Figure 6: Refreshing the Context Manager
Click on the current context icon to refresh the Context Manager's current icon

Note that changes to context space made from the command line are not automatically updated in the Context Manager. Users should refresh their current context as necessary. Changes made in the Context Manager, however, are reflected in the context space and can be viewed with command utilities (i.e., legion_ls).

3.6.2 The Context Manager pull-down menus

The pull-down menus (Figure 7) can be used to do the following:

File -> New-> Open New Window
Open a new Context Manager window. This will point to the same context space as the original Context Manager window.

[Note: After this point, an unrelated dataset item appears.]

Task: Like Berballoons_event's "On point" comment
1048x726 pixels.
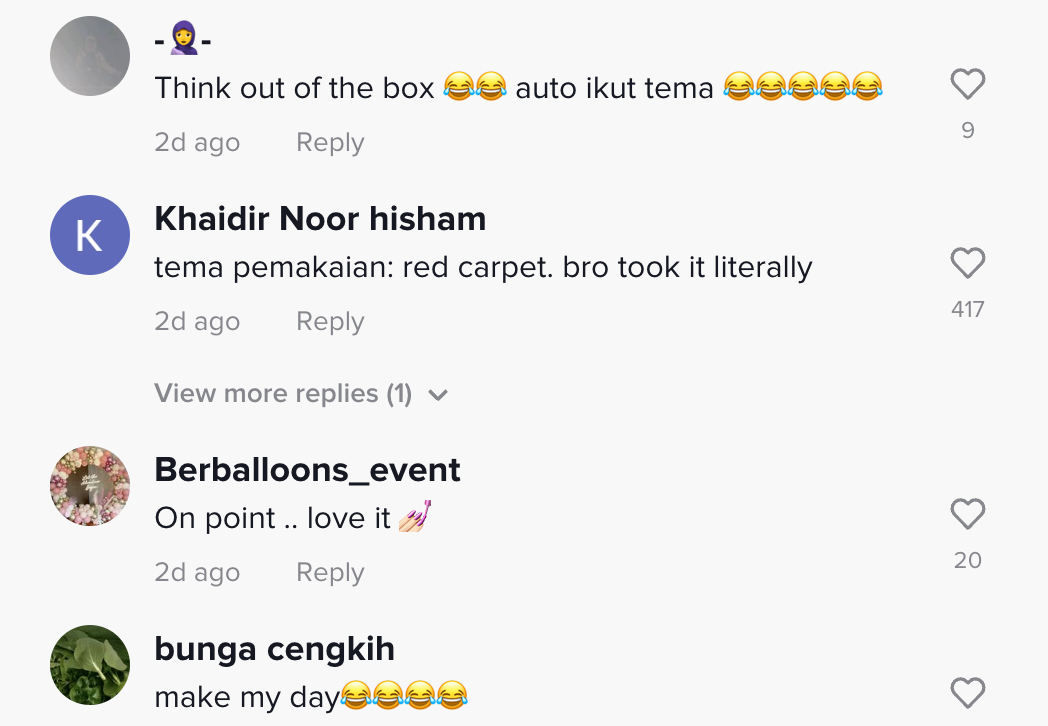Action: pos(967,515)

Figure 7: Context Manager menus
  
New File
Create a new File Object. A New File window will open, where you can enter the new object's context path name, then a text editor window will open. The Ctrl-n key combination will also run this process.

New Context
Create a new sub-context in the current context. This carries out the same function as the Create Context option in the Context Manager.

View File
Display contents of a selected textual file object in a separate window.

Import File
Import a copy of a local file into Legion space. A separate window will appear, with the option to browse through local file space and specify a filter to use when copying the file into Legion space. The Ctrl-i key combination will also run this process.

Import Directory
Import a local directory into Legion space or from Legion space into local disk space. A separate window, showing the local file system, will appear.

Export File
Export a copy of a local file to local disk space. The Ctrl-e key combination will also run this process.

Quit
Close the current window. If only one window is open, the program will exit. The Ctrl-x key combination will also run this process.

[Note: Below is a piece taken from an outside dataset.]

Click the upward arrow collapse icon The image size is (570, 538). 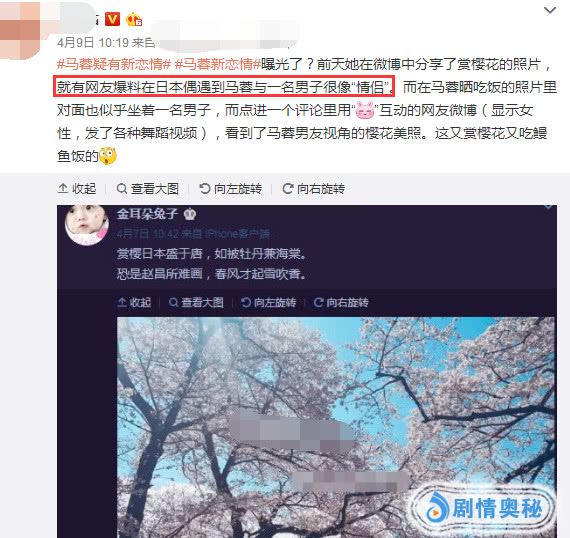(63, 189)
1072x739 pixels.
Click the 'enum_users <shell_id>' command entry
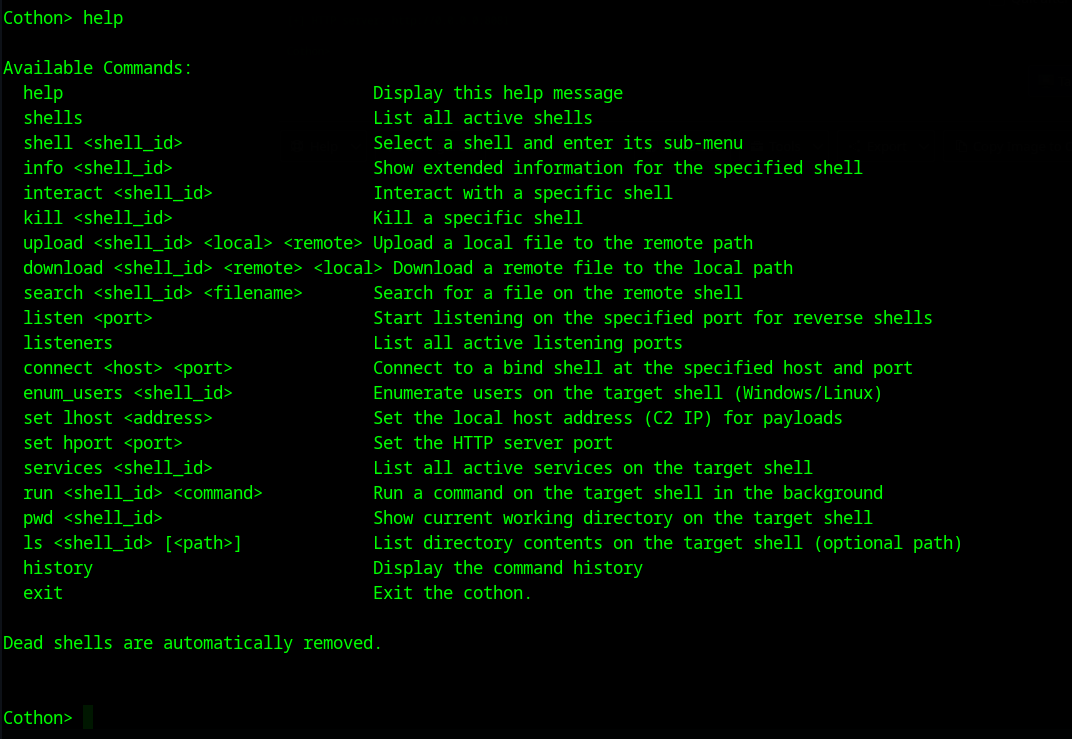click(128, 393)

Figure 8: Context Manager menus
  

Edit -> File-> View File
Opens a Text Editor window, where you can edit the file's contents.

Copy File
Make a copy of the file object. This will create a new object, with a new LOID and context name but with the same content. The Ctrl-c key combination will also run this process.

Export File
Export a copy of a local file to local disk space. The Ctrl-e key combination will also run this process.


Figure 9: Context Manager menus
  

Class-> Run...
Executes a previously registered executable program class. Please see Executing remote programs for information about registering remote programs, and Running a remote program from the GUI for information about running remote programs in the GUI. This option will produce a separate window, which can be used to specify input and output file names. The Ctrl-p key combination will also run this process.

Show Instances
Display all instances of a selected class in a separate window. The Show Instances option returns several pieces of information about the selected class's instances, as shown in Figure 5.

Activate All Instances
Activate all instances of a selected class. The Ctrl-a key combination will also run this process.

Deactivate All Instances
Deactivate all instances of a selected class. The Ctrl-d key combination will also run this process.

Move
Change the object's context name and remove the old name from context space. This carries out the same function as the Context icon Move option (see Move).

Alias
Assign another context name to the selected object. This carries out the same function as the Context icon Alias option (see Alias)

Get Interface
View the selected object's interface.This information will appear in a separate window. The Ctrl-g key combination will also run this process.

Get Attributes
View the selected object's attributes. This information will appear in a separate window. The Ctrl-h key combination will also run this process.

Destroy
Destroy a selected object's context name and possibly also the object itself. This carries out the same function as the Context icon Destroy option (see Destroy). The Ctrl-Delete key combination will also run this process.

Activate
Activate a selected, currently inert, object.

Deactivate
Deactivate a selected (currently active) object, i.e., move it to an inert state.